[Stored data]
Content starts

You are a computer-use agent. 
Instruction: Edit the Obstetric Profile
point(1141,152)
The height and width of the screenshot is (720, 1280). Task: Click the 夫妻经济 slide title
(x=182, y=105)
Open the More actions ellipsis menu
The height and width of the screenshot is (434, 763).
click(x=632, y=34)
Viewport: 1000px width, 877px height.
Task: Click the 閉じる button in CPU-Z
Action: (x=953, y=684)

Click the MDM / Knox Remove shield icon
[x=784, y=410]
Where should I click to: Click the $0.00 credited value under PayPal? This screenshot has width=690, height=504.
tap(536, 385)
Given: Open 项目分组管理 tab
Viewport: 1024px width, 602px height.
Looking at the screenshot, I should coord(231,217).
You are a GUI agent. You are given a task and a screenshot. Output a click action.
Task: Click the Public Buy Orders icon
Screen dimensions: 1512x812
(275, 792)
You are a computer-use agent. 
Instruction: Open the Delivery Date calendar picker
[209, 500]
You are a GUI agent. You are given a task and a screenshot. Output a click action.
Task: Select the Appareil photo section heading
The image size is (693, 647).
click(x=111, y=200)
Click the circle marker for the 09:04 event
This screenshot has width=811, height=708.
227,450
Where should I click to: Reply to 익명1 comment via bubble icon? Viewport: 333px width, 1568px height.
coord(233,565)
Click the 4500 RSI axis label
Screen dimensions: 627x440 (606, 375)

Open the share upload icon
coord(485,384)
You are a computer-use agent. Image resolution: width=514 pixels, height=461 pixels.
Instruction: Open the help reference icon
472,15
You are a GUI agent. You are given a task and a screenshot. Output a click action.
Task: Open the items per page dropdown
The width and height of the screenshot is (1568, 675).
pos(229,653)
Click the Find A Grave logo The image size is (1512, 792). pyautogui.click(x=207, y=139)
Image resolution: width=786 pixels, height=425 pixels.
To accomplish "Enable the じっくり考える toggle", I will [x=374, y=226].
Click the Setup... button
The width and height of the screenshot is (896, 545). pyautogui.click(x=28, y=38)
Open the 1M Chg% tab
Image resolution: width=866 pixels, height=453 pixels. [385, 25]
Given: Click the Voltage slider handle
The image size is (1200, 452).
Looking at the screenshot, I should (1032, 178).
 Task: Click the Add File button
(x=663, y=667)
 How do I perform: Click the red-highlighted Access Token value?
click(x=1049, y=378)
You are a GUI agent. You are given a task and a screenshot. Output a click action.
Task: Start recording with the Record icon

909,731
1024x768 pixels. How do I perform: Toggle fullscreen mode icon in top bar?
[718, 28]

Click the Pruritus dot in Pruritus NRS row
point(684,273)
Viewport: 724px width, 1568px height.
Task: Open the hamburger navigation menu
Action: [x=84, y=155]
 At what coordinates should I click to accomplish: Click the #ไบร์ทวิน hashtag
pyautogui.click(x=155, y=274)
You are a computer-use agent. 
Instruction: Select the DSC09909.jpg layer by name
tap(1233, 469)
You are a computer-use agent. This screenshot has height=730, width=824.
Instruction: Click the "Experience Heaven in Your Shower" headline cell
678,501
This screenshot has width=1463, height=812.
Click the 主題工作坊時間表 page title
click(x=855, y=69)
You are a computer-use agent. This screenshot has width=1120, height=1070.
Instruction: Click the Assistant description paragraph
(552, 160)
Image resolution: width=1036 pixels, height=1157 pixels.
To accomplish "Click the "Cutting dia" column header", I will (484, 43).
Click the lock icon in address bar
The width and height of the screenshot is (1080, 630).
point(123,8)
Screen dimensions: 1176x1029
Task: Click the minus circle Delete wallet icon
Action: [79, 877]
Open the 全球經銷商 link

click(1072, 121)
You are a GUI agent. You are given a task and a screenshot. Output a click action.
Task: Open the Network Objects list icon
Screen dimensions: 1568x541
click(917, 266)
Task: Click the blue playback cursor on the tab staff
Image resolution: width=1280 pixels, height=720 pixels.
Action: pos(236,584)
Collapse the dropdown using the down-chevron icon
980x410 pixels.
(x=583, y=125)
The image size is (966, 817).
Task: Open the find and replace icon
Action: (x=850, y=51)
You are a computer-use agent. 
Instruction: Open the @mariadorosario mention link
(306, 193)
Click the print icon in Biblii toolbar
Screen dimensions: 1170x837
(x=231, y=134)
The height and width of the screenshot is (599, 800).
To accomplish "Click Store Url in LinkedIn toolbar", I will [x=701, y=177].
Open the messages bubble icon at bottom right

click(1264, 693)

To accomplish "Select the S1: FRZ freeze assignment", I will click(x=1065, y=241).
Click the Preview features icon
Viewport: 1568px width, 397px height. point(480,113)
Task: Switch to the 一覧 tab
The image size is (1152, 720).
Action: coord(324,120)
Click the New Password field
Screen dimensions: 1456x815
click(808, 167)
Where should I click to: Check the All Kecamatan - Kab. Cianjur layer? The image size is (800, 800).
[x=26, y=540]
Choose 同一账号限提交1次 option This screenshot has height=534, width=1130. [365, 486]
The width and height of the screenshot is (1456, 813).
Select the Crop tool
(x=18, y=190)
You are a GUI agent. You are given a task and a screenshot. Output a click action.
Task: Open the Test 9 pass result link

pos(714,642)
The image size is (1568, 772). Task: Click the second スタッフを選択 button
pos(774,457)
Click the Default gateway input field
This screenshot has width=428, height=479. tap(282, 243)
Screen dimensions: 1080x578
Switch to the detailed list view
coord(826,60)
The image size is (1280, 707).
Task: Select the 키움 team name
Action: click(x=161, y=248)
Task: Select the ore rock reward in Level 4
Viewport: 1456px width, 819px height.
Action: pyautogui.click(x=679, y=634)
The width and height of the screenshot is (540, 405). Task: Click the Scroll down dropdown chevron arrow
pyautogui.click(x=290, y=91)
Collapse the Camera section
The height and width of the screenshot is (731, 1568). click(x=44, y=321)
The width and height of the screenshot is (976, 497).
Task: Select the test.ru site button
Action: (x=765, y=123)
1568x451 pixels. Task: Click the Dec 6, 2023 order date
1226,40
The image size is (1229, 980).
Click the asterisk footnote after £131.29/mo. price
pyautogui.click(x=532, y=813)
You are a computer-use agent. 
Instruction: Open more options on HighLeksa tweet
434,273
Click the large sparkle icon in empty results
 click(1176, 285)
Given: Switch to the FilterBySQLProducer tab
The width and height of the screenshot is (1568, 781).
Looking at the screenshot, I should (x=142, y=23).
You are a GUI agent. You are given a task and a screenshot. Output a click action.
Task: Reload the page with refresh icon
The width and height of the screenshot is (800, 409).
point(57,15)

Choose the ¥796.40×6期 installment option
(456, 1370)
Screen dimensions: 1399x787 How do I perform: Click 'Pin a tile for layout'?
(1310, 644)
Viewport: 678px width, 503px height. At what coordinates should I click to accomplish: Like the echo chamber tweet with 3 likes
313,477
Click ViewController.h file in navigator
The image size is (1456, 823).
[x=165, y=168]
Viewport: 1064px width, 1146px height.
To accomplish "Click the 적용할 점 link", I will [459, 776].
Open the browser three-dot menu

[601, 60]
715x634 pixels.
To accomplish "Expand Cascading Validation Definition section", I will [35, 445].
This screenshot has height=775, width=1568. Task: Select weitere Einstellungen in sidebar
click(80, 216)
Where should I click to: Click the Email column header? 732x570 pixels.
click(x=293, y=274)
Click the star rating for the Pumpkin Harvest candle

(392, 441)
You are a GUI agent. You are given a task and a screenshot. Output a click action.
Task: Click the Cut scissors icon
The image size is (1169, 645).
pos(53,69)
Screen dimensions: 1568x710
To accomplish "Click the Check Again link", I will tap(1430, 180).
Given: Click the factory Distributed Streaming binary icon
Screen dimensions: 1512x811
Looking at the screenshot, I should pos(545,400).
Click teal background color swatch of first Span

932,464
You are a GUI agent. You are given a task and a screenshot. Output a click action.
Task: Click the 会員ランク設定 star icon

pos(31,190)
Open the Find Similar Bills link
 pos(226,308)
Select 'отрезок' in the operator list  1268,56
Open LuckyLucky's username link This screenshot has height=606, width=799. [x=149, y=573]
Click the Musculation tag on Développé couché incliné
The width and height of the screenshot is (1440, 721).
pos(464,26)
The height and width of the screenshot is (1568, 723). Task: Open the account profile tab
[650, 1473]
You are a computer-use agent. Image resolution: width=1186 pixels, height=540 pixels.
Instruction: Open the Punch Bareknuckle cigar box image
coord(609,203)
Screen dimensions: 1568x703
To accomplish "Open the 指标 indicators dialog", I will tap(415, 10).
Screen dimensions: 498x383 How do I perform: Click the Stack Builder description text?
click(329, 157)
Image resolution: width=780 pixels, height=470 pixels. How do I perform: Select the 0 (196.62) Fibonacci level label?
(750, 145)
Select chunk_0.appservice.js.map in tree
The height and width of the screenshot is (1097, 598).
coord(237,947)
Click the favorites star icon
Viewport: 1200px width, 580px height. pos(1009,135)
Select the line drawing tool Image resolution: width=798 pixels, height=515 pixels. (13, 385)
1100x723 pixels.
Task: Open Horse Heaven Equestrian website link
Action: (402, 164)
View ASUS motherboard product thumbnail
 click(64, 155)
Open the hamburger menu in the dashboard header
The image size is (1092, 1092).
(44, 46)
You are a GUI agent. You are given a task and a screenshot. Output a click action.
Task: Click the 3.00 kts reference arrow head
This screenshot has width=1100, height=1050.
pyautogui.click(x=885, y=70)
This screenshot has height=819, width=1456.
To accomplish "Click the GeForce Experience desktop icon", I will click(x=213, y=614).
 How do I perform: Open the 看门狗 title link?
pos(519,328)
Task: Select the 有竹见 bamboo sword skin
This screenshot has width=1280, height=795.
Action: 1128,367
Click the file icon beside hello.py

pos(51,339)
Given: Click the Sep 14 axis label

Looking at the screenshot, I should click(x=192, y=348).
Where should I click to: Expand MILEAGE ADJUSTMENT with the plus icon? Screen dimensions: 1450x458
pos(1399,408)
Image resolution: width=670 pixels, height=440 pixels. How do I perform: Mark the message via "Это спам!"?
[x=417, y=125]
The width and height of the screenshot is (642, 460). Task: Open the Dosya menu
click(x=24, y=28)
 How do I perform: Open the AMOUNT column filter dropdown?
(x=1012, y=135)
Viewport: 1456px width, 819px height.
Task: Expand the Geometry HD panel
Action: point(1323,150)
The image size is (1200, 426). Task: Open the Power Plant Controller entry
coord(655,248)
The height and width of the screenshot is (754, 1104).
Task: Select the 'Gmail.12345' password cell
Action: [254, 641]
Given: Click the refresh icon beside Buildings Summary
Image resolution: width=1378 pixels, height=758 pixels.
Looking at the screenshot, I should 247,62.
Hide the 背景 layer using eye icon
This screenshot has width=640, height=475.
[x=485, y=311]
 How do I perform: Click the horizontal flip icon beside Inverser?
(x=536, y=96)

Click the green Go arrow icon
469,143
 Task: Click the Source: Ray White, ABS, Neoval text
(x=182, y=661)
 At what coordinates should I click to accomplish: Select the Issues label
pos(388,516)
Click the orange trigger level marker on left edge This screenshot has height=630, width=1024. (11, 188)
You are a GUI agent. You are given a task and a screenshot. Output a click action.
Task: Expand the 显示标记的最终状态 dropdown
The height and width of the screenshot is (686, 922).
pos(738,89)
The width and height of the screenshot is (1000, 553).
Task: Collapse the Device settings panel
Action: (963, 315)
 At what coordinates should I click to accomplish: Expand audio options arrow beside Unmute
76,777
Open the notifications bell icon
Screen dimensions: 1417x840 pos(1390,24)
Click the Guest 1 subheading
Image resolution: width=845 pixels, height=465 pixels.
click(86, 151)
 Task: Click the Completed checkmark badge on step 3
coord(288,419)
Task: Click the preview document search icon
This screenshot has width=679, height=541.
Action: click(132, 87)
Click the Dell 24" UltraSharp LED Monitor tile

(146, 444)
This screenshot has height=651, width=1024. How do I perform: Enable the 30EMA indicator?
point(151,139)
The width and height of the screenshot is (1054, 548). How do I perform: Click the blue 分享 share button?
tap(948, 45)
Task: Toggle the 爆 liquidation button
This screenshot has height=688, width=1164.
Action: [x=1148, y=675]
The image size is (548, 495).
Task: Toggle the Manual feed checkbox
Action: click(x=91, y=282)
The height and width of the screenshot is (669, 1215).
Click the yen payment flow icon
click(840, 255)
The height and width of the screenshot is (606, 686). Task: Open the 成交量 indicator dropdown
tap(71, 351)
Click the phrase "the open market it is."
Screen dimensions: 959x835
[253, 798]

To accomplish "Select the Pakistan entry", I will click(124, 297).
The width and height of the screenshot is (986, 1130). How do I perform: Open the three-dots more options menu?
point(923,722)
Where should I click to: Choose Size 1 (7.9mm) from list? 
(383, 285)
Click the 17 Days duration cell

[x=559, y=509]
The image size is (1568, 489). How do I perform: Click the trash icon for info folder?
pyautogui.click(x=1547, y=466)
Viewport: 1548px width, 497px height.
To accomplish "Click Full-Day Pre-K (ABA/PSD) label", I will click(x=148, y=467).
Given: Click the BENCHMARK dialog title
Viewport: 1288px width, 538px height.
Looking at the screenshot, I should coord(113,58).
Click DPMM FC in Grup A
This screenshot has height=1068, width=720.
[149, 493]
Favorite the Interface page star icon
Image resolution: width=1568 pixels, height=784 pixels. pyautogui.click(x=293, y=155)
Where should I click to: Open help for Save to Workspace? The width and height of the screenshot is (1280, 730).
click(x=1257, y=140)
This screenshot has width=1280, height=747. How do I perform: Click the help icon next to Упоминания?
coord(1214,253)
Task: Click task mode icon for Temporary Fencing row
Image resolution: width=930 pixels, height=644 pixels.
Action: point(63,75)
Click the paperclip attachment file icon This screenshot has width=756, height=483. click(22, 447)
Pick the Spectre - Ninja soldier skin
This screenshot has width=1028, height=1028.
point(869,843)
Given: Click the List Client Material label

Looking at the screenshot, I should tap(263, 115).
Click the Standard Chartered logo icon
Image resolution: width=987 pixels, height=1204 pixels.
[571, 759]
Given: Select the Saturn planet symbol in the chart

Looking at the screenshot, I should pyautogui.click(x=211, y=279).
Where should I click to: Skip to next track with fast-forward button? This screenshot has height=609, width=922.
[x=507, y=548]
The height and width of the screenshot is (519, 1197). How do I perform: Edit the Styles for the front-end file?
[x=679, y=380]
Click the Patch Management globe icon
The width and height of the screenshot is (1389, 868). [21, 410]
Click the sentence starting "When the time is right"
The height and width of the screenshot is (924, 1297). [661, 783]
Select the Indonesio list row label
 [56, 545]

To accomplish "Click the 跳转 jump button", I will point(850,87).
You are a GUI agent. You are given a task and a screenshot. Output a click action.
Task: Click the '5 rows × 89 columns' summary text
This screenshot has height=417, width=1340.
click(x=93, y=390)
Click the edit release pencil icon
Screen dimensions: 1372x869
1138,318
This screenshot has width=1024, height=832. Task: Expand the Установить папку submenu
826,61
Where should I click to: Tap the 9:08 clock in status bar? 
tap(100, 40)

Content ends

Among the records, find each line where the word "skin" occurs, and copy it.

Task: Select the 有竹见 bamboo sword skin
Pick the Spectre - Ninja soldier skin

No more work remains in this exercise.